:: Text passage ::

Securing MP-EBGP VPNv4 for Inter-AS MPLS VPN

February 21, 2009 4 comments

1. Securing Inter-AS interfaces

  • Permit only BGP traffic because the other traffic that traverse between ASBRs is IP Labelled traffic.
  • Apply inbound and outbound. Logging the denied traffic for further investigation

interface FastEthernet0/0
ip address 172.16.0.2 255.255.255.252
ip access-group ASBR-IN in
ip access-group ASBR-OUT out
!
ip access-list extended ASBR-IN
permit tcp any any eq bgp
permit tcp any eq bgp any
deny ip any any log
!
ip access-list extended ASBR-OUT
permit tcp any eq bgp any
permit tcp any any eq bgp
deny ip any any log
!

  • See the example of IPv4 and IP Labelled traffic that traverse beetwen ASBR routers below. Note that IPv4 is only BGP communication, and the remaining traffic is telnet or icmp traffic that has been labelled.

interas-mpls-ethereal

2. Securing MP-EBGP Peering Session

  • Use BGP MD5 Authentication to ensure that the BGP peer is the legitimate neighbor.

neighbor 172.16.0.1 password 7 011A08105E19071C

  • Use BGP TTL-Security with number of hop is 1. The BGP peering session between ASBRs usually using the back-to-back interface.

neighbor 172.16.0.1 ttl-security hops 1

  • Both ASBR did not communicating ini IPv4 (except BGP communication), so we must turn-off the IPv4 BGP Address-family

no bgp default ipv4-unicast

  • Use BGP Dampening to secure the ASBR CPU from frequently flapped routes

bgp dampening

  • Filter the Route-Target. Only allows Route-Target that need to extend across the AS. Disable BGP default RT filter to allow VPNv4 routes installed in the BGP VPNv4 table even the Route-Target is not configured on the ASBR.

Router BGP 100
no bgp default route-target filter
!
address-family vpnv4
neighbor 172.16.0.2 route-map ASBR in
exit address-family
!
route-map ASBR permit 10
match extcommunity 101
!
ip extcommunity-list 101 permit RT:200:123+
ip extcommunity-list 101 permit RT:200:222+

  • Set the BGP maximum-prefix filter.

neighbor 172.16.0.2 maximum-prefix 100 80

3. General Router Security

  • AAA Authentication
  • SSH Access for Management
  • Access-Class for Line VTY access
  • Read-Only SNMP with ACL
  • using NTP and disabling ntp on not appropriate interfaces
  • Enable CoPP if necessary
  • Specific and strict ACL for inter-AS interface
  • Enable Security Services
  1. Service Password-Encryption
  2. Service Timestamp for Debug and Logging
  3. Logging buffered
  • Disable small Services
  1. Disable udp-small-services (echo, discard)

:::
:: Given records ::

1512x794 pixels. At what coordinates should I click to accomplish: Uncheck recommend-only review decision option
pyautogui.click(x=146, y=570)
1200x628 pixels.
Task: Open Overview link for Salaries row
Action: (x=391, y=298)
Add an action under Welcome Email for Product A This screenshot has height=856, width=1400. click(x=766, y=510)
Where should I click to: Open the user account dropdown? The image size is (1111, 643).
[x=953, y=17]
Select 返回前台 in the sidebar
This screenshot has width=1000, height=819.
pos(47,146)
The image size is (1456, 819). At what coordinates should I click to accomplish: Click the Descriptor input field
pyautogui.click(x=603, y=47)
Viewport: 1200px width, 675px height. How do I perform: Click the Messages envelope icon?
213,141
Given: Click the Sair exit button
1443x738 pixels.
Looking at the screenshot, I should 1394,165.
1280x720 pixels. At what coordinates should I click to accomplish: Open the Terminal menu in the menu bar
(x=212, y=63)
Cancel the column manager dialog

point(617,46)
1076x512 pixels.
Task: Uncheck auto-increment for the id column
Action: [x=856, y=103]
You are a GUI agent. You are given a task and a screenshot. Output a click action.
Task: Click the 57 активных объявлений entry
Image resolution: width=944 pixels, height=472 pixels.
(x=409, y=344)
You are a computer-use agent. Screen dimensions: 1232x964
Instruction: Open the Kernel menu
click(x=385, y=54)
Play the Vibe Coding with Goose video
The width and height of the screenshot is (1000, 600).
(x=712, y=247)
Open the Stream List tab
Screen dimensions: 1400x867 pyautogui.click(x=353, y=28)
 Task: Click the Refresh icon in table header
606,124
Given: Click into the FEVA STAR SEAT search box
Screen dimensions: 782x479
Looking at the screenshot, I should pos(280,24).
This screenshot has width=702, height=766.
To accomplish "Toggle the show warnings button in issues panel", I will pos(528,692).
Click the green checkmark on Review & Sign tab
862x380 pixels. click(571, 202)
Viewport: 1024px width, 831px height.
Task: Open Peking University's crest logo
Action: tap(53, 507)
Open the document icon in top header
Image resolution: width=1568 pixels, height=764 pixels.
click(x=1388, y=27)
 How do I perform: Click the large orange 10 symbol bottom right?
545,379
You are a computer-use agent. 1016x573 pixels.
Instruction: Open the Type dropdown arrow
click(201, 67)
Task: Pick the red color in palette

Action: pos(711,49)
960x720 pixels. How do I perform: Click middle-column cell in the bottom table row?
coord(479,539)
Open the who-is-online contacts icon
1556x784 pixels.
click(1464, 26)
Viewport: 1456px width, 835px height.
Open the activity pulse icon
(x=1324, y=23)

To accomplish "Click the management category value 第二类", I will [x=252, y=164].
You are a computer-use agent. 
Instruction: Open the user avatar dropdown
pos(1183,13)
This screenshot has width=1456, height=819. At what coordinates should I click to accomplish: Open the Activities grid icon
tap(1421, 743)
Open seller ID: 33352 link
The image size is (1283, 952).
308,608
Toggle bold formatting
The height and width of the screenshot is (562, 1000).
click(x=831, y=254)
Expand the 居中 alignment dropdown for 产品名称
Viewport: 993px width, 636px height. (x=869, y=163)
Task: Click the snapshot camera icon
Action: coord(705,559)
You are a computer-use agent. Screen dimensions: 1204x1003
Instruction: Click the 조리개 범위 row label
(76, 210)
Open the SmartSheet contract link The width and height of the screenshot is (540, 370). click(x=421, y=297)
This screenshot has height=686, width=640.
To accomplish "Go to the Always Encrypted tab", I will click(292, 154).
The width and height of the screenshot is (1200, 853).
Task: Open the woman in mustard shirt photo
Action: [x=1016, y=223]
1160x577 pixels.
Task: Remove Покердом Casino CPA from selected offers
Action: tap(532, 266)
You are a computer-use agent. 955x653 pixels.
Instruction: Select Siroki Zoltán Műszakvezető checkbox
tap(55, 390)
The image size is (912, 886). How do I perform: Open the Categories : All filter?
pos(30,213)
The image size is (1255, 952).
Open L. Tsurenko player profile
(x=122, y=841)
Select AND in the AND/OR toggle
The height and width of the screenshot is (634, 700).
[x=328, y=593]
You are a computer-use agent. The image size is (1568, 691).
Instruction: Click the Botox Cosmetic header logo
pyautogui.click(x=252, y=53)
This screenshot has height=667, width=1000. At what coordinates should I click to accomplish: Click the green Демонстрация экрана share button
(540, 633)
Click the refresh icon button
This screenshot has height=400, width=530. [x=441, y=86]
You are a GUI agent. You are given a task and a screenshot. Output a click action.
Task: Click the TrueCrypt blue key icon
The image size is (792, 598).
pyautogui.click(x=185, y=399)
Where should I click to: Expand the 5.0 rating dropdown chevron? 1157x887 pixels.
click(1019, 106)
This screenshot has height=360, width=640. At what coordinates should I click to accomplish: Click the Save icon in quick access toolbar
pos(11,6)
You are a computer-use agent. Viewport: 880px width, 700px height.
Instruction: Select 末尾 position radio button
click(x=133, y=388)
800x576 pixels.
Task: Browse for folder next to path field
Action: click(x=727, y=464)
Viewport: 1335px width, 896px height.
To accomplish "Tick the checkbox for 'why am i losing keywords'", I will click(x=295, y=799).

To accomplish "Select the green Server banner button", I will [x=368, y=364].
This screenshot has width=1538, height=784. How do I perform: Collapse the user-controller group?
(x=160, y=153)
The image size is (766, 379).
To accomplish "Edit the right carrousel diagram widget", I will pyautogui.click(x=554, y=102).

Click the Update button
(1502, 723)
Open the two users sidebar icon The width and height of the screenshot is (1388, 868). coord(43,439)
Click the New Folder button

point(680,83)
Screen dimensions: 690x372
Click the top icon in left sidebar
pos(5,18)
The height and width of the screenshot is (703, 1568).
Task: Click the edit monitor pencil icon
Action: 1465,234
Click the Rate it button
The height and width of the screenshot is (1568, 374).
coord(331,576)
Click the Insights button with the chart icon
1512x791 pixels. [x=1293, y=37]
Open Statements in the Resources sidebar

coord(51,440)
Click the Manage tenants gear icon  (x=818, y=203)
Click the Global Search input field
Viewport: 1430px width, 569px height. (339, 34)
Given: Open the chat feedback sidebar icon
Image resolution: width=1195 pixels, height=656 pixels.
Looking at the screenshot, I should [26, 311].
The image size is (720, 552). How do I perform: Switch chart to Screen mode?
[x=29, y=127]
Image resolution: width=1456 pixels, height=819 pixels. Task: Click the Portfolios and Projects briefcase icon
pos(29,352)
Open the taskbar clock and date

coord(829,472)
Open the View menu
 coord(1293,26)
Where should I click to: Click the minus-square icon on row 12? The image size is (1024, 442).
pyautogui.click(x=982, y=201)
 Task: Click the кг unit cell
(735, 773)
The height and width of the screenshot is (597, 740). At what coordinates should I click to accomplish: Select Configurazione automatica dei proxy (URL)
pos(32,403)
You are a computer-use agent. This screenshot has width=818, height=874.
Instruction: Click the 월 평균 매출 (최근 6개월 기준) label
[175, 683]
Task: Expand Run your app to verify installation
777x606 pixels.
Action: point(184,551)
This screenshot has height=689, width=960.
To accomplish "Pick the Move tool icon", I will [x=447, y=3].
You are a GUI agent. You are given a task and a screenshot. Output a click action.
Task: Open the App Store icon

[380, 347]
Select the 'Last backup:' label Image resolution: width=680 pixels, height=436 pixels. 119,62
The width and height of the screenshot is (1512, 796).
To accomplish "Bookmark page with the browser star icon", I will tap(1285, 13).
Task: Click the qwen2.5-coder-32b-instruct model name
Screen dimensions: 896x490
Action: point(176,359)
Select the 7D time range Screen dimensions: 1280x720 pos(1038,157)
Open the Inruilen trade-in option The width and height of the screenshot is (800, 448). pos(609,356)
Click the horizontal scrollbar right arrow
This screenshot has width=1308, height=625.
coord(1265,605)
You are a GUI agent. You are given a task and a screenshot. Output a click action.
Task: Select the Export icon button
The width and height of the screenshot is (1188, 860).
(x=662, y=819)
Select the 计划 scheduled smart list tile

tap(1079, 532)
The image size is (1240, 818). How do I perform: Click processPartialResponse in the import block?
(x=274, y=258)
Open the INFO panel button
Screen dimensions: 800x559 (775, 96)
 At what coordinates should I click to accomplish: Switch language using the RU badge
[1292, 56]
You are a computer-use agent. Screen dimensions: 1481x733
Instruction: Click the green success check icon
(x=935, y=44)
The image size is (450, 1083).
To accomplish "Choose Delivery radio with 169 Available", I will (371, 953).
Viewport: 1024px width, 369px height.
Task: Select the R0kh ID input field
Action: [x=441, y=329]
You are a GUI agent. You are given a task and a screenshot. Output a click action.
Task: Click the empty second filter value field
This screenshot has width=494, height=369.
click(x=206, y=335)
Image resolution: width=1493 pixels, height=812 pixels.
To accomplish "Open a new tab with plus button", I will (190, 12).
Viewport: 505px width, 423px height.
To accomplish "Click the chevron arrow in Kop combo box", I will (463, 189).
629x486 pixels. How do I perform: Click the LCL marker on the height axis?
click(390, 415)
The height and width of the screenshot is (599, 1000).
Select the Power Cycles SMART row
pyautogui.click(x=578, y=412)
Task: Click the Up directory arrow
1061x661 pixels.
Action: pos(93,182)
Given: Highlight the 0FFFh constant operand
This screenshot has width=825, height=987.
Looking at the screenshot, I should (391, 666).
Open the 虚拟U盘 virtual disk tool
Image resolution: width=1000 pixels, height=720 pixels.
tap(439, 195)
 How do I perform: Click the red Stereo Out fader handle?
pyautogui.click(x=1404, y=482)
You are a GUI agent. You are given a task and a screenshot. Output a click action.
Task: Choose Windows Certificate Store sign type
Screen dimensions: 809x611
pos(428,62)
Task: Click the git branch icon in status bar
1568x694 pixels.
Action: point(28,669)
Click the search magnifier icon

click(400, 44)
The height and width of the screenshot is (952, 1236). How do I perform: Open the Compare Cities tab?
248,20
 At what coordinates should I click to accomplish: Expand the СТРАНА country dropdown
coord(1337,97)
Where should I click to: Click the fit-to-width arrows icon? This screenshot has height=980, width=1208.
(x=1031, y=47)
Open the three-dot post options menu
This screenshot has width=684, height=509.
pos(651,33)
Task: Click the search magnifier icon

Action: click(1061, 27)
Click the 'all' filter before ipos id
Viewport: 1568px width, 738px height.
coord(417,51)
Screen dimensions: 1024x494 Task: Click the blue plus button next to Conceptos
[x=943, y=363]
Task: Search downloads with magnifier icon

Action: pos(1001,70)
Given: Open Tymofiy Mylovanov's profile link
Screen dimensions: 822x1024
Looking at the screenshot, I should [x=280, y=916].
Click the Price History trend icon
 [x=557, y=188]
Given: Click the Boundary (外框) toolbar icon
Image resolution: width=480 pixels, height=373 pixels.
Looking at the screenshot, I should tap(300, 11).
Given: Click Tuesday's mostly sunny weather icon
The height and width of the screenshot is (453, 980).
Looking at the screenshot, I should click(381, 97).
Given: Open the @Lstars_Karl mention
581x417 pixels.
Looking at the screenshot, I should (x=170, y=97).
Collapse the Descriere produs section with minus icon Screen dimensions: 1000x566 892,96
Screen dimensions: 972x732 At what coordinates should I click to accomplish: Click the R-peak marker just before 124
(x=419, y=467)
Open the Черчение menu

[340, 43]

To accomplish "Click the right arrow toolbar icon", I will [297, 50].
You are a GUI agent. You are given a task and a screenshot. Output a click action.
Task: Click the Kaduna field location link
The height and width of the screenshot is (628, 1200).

:::

From the Inter-AS MPLS VPN security text, copy word for word the passage starting at "Router BGP 100" and ending at "BGP maximum-prefix filter.".

- **Result of the task**
Router BGP 100
no bgp default route-target filter
!
address-family vpnv4
neighbor 172.16.0.2 route-map ASBR in
exit address-family
!
route-map ASBR permit 10
match extcommunity 101
!
ip extcommunity-list 101 permit RT:200:123+
ip extcommunity-list 101 permit RT:200:222+

  • Set the BGP maximum-prefix filter.